PRA raises the stakes, eyeing $400M in a blockbuster IPO

CRO conglomerate PRA is angling to be the next contract drug developer to make a splash on Wall Street, setting terms for a $400 million IPO.

The North Carolina company intends to offer more than 18 million shares at a price between $20 and $23, looking to debut on the Nasdaq as "PRAH." The CRO plans to make an additional 3 million shares available to its underwriters to cover overallotments, setting its maximum deal value at $492 million. PRA is planning to put all of its proceeds toward paying down debts and covering senior notes.

With its offering, PRA joins a growing list of sizable CROs taking to the public markets for some financial flexibility. Rival INC Research is looking to execute a $150 million debut this month, following a $1 billion IPO for Catalent ($CTLT) in August and Quintiles' ($Q) $947 million offering in 2013.

Today's PRA has been assembled piecemeal over the past year and change with the help of private equity heavyweight KKR, which paid $1.3 billion for the company last summer. A month after closing that deal, KKR signed up to pay an undisclosed sum for ReSearch Pharmaceutical Services and merge its two acquisitions. By year's end, the company had acquired CRI Lifetree to bolster its CRO conglomerate's early-stage know-how, completing a buy-and-merge plan that created what it said is the world's fourth-largest pharma contractor.
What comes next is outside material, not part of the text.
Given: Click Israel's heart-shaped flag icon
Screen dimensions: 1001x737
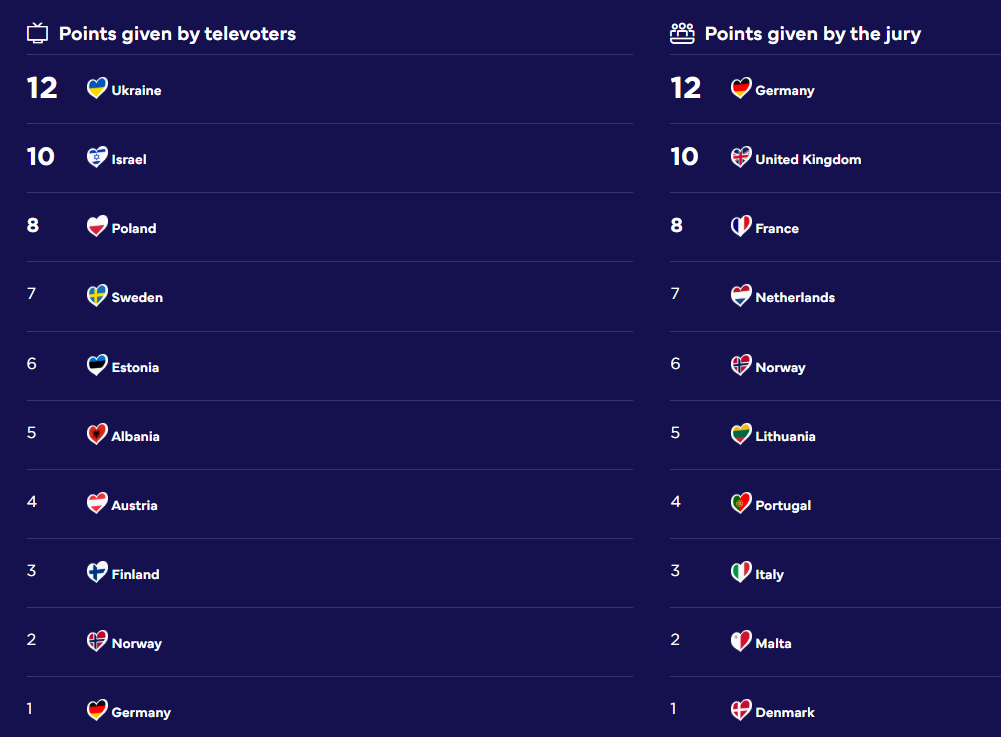Looking at the screenshot, I should point(97,158).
Now PRA is settling in to a new identity, touting itself as the ideal partner for the industry's many players who fall outside the Big Pharma bubble. In the first 6 months of 2014, the company got 20% of its revenue from small- to midsized pharma companies, 26% from Big Biotech and 14% from emerging drug developers, PRA said.

Last year, the CRO pulled in pro forma revenue of $1.2 billion, and the company, still integrating its recent acquisitions, expects to further expand in the coming years.